Zapping Cost of Cancer Treatment Using Laser-Driven Ion Accelerators and GPU Computing

by Samantha Zee

Radiation therapies with ion beams can precisely target cancerous tumors, while leaving surrounding healthy tissue unharmed.

Such targeted therapy leads to less invasive surgery, shorter hospital stays and speedier recovery times.

The drawback is that conventional ion accelerators tend to be huge in both size and cost. This puts them beyond the budget for most medical facilities.

Researchers are using powerful GPU clusters to develop new code and simulations, with the ultimate goal of creating high-powered, laser-driven ion accelerators that are compact and less expensive.

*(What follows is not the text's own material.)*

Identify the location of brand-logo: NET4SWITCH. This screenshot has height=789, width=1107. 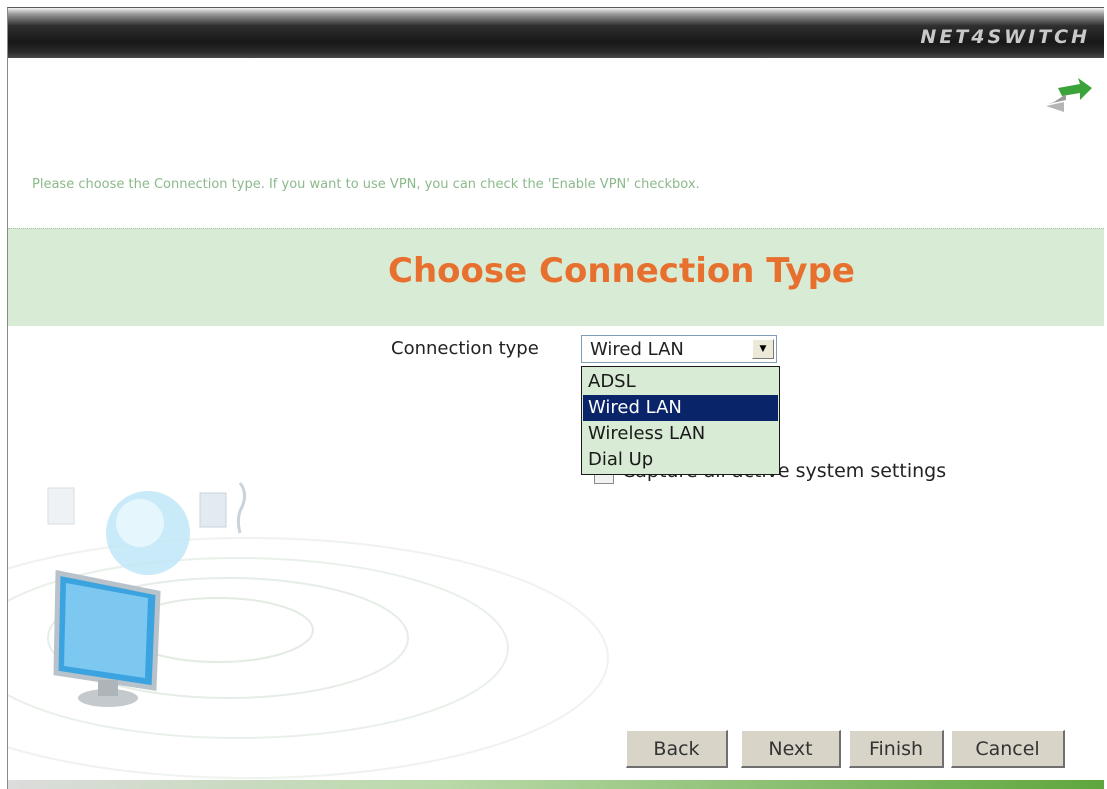
(1005, 37).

Michael Bussmann, who leads a research group in computational radiation physics at Helmholtz-Zentrum Dresden-Rossendorf in Dresden, Germany, is driving these efforts with GPU computing. He described the work done by the group at the GPU Technology Conference last month.

Creating live simulations and adding physical phenomena to code was once considered impossible. Now, with the parallel processing power of GPUs, it’s achievable.

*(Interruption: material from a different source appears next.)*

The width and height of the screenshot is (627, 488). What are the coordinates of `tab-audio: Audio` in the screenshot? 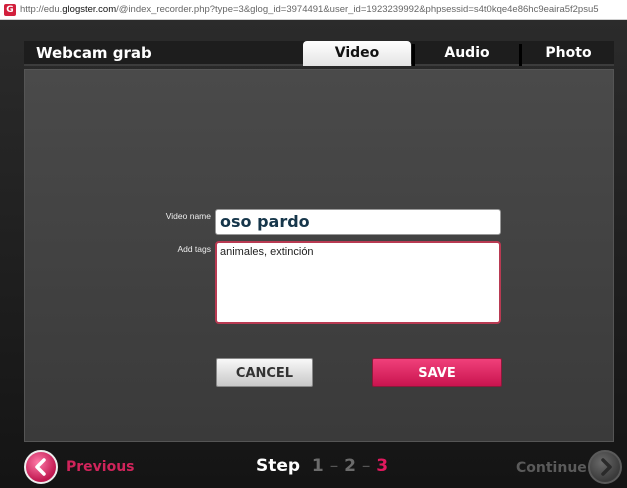 It's located at (467, 54).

When assessing electrons, each individual particle can be followed and its contribution to the overall radiation emitted from laser-driven plasma can be calculated, Bussman said.

To bring laser acceleration of ions to applications requires realistic simulations. PIConGPU code, a school project that turned into a research lab-run project, is one way to get it done.

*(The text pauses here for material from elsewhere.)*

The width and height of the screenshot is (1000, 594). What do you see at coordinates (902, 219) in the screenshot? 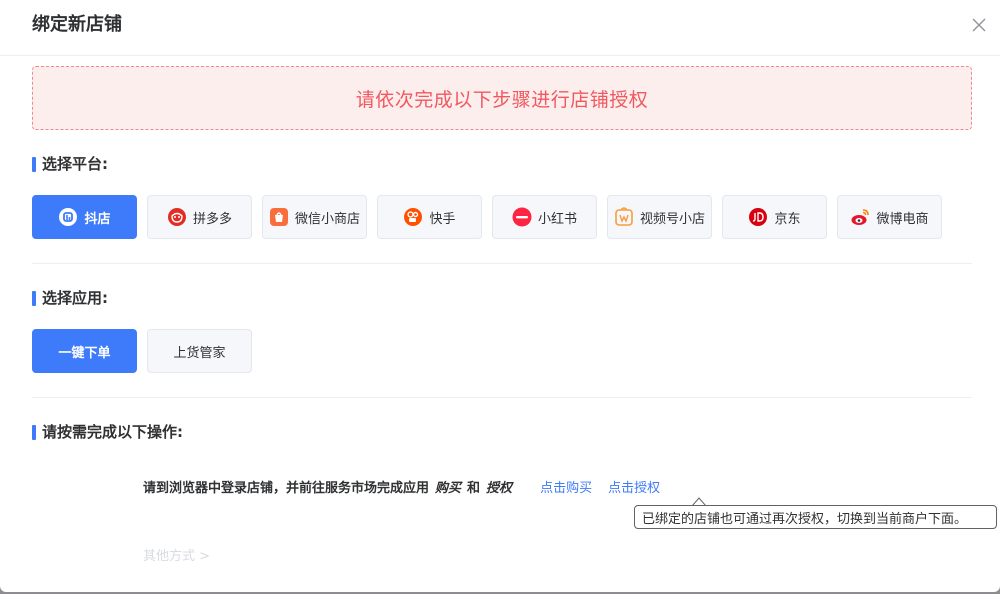
I see `platform-label: 微博电商` at bounding box center [902, 219].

Operating on a cluster of GPUs, the particle-in-cell on a GPU, or PIConGPU, has become one of the most widely used algorithms in computational plasma physics because it opens up a new understanding of laser-matter interactions.

Using GPUs also offers more computational power, faster processing times and cuts the time needed for coding. A simulation that once took a week can now be completed in a matter of hours.

New high-power lasers are being built with PIConGPU, including the petawatt-laser Penelope, currently under construction at Helmholtz-Zentrum Dresden-Rossendorf.

“We’ll have codes to better estimate how the laser will work, because with treatments, it’s never just one shot,” Bussmann said. “We want to find more ways to treat cancer. There are many therapies, and lasers mean you can provide treatment from all different points.”

Eventually, researchers hope to use Penelope to estimate the exact dose of treatment given to a patient.